Rosa se tensó. Yo sentí cómo el estómago se me convertía en piedra.

Los agentes empezaron a avanzar. No corriendo. No gritando. Solo caminando hacia nosotros con esa lentitud que da más miedo que cualquier carrera.

El corazón me golpeaba en el pecho con la precisión de un metrónomo nervioso. Me incliné hacia Rosa.

—Si preguntan algo —le dije en voz baja—, tú no hablas. Yo hablo.

—Daniel, por favor… —murmuró ella, sin soltarme la mano.

—No —insistí—. Será mejor que tú te vayas a casa. Yo me encargo.

Me lanzó esa mirada suya que no necesita palabras. Esa que dice no empeores esto, no juegues al héroe, no conviertas esto en espectáculo y no te voy a dejar.

Pero, aun así, la empujé suavemente hacia la entrada de la casa que nos ofrecieron los aldeanos, movido por lo mismo de siempre antes del primer golpe: la absurda necesidad de protegerla, incluso cuando no sabía de qué… ni cómo.

El policía más alto habló primero, sin levantar la voz:

—Buenas noches.

—Buenas noches —respondí yo, demasiado rápido. Demasiado alto. Demasiado todo. Mal. Muy mal.

El agente me recorrió con la mirada, de arriba abajo: la camiseta prestada, las zapatillas húmedas, la cara de hombre que ha dormido mal, comido regular y huido peor. Yo mismo me habría detenido para interrogarme.

—¿Usted es…? —preguntó.

Aquí viene.
Aquí se acaba la fiesta.
Aquí empieza el parte terrible
, pensé.

—Sí —dije, interrumpiéndolo—. Pero puedo explicarlo todo.
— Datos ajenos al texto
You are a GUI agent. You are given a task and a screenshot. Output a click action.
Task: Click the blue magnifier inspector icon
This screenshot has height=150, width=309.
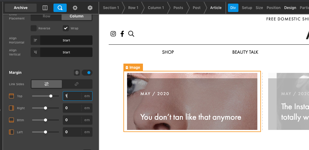click(60, 8)
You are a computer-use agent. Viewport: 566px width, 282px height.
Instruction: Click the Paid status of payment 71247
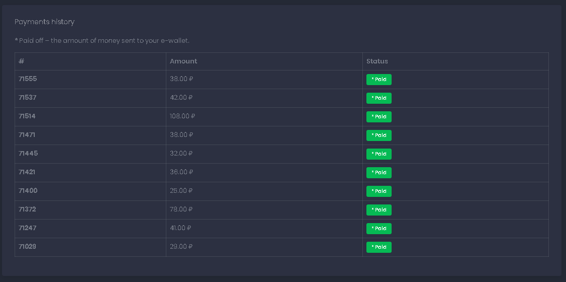379,229
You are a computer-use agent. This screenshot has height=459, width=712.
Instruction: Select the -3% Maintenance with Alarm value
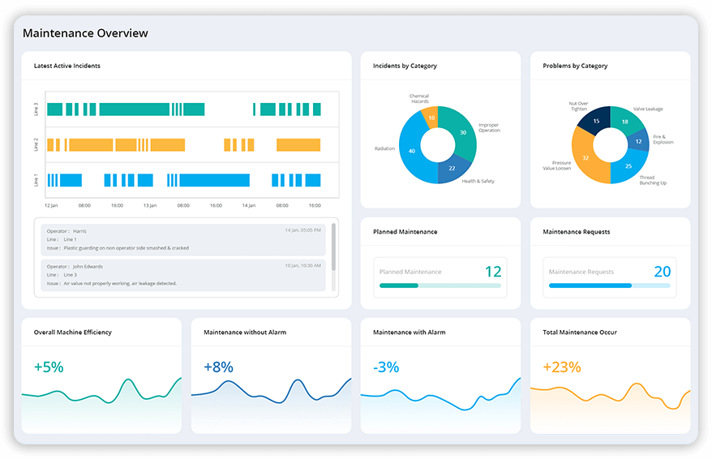[x=386, y=367]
Rosa me apretó la mano con fuerza, como si quisiera recordarme que tenía un cerebro.

—Daniel…

—Vete a casa, mujer —solté, y de nuevo la empujé suavemente hacia la entrada, como si eso pudiera salvarla de algo.

El policía parpadeó, desconcertado.

—¿Explicar qué?

Yo dudé. Tenía demasiadas opciones. Todas malas. Elegí la peor.

—Bueno… depende de por dónde quiera empezar. ¿Por el coche, la selva o el muerto que no estaba tan muerto?

Silencio. Un silencio tan denso que hasta los grillos parecieron callarse. El pueblo entero contuvo el aliento.

Rosa cerró los ojos. Yo ya estaba preparando mentalmente mi declaración.

El policía frunció el ceño… y luego, para mi absoluta sorpresa, sonrió.

El segundo policía apareció a su lado, con una sonrisa casi infantil, como si acabara de ver a un famoso en pijama.

—Usted es Guante Rojo, ¿verdad?

Tardé un segundo en reaccionar. Mi cerebro seguía en modo “confesión forzada”.

—Eh… sí. Bueno. Depende del día.

—¡Lo sabía! —exclamó el alto—. Mi hermano me pasa siempre sus vídeos. El análisis del último combate fue brutal.

Sentí cómo algo dentro de mí se recolocaba. El mundo, de repente, volvía a tener eje. Y yo volvía a ser alguien que no necesitaba abogado.

—Gracias —murmuré—. Intento ser justo.

—¿Justo? —intervino el primero—. Usted destruyó a ese tipo con palabras. Fue peor que un nocaut.